Volatilité, incertitude et silence
- Opinión
P-au-P., 10 févr. 2019 [AlterPresse] --- La situation demeure volatile et incertaine en Haïti au quatrième jour d’un mouvement majeur de manifestations et de blocages, à travers le pays, contre le président Jovenel Moïse, la détérioration accélérée des conditions de vie et la corruption.

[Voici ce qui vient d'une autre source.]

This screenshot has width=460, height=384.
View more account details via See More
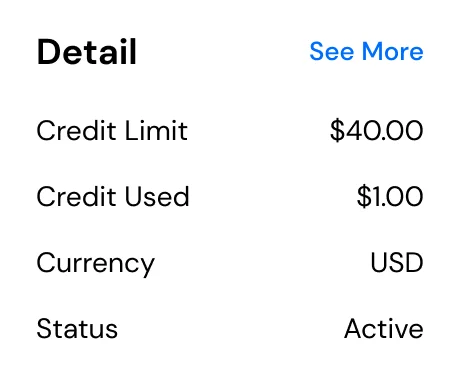click(366, 51)
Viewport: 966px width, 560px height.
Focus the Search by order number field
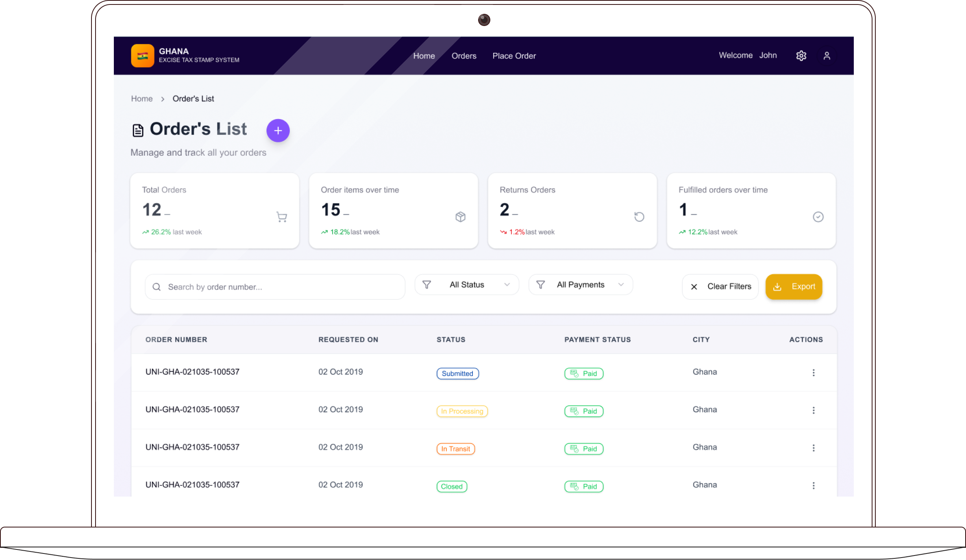[x=275, y=287]
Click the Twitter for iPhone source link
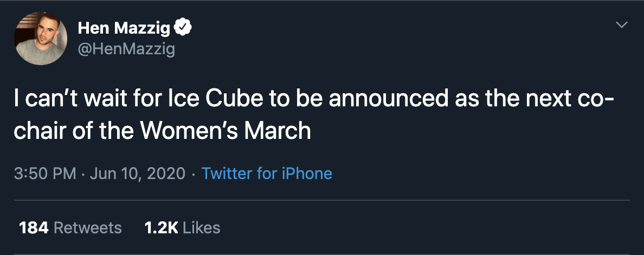Image resolution: width=644 pixels, height=255 pixels. point(267,174)
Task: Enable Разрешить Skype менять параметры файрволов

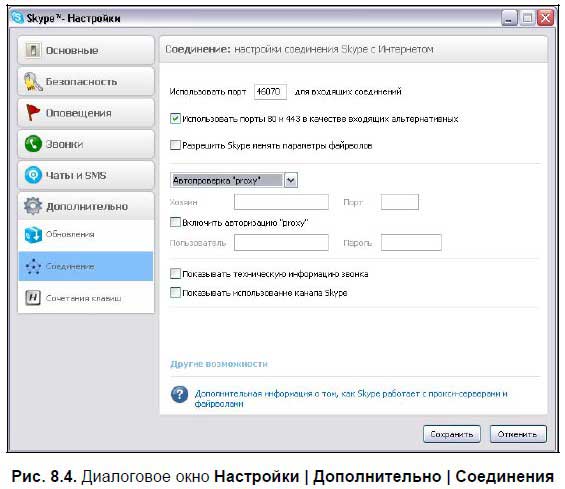Action: point(175,145)
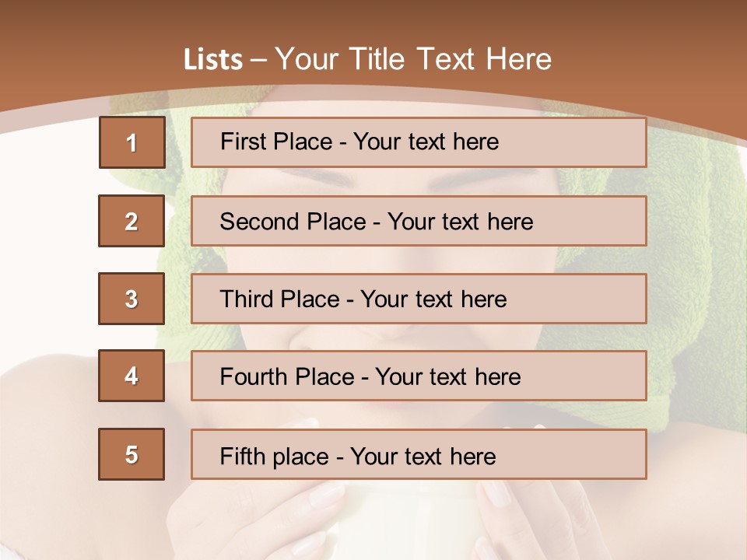Image resolution: width=747 pixels, height=560 pixels.
Task: Click the bold word Lists in title
Action: coord(213,60)
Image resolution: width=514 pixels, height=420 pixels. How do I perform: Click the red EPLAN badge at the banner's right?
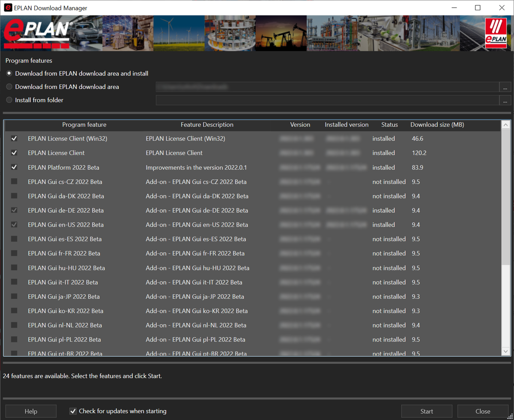(x=496, y=33)
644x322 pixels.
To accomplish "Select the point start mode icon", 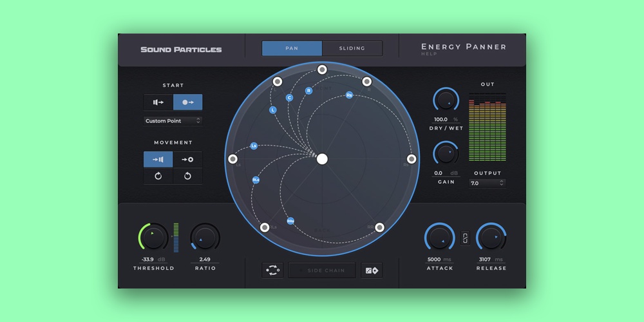I will [187, 102].
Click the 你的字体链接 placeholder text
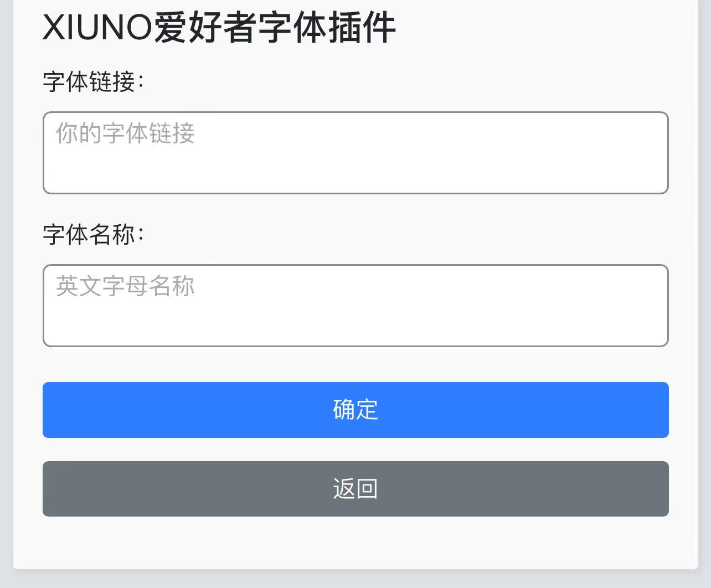711x588 pixels. (125, 133)
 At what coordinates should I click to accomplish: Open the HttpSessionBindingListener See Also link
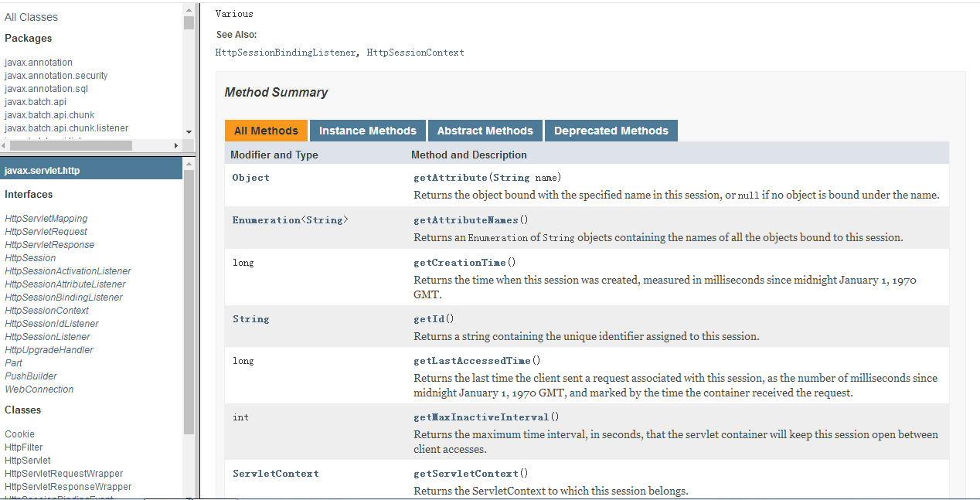click(285, 53)
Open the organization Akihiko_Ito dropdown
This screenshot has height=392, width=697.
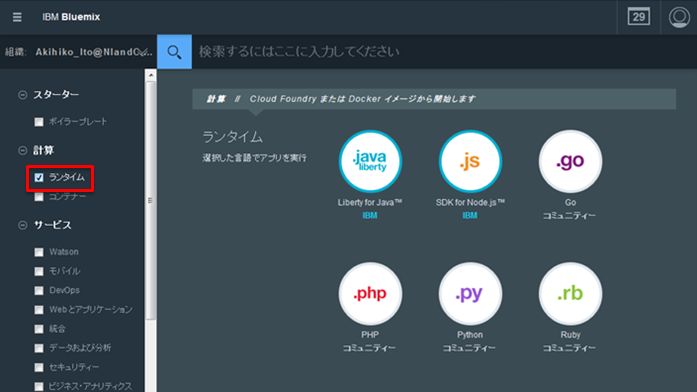78,52
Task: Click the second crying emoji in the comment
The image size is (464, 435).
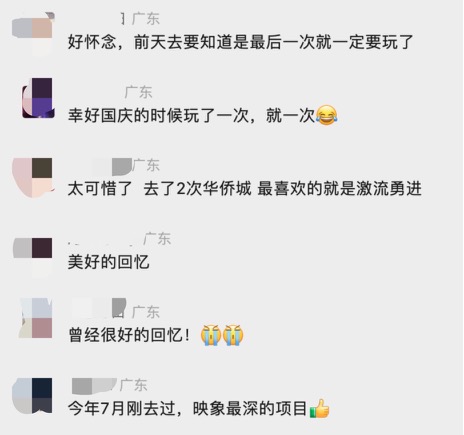Action: point(233,335)
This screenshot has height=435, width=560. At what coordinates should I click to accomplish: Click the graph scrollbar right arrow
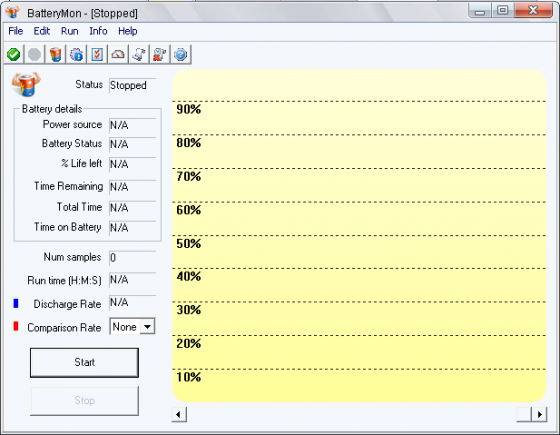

Alors que le pouvoir paraît complètement absent, les activités étaient extrêmement timides dimanche en première partie de la journée et des groupes de protestataires tentaient encore d’installer des barricades sur plusieurs artères à Port-au-Prince, selon des informations recueillies par AlterPresse.
Aucune voix autorisée ne s’est toujours adressée à la population sur des initiatives ou décisions qui seraient prises au cœur d’une crise qui semble s’aggraver progressivement.
Vague et reflux ?
Les dirigeants, penseraient-ils pouvoir remonter la pente, et parvenir à rétablir le calme après la tempête ? Assimileraient-ils l’apparente explosion sociale à une grosse vague et attendraient-ils patiemment le moment du reflux ?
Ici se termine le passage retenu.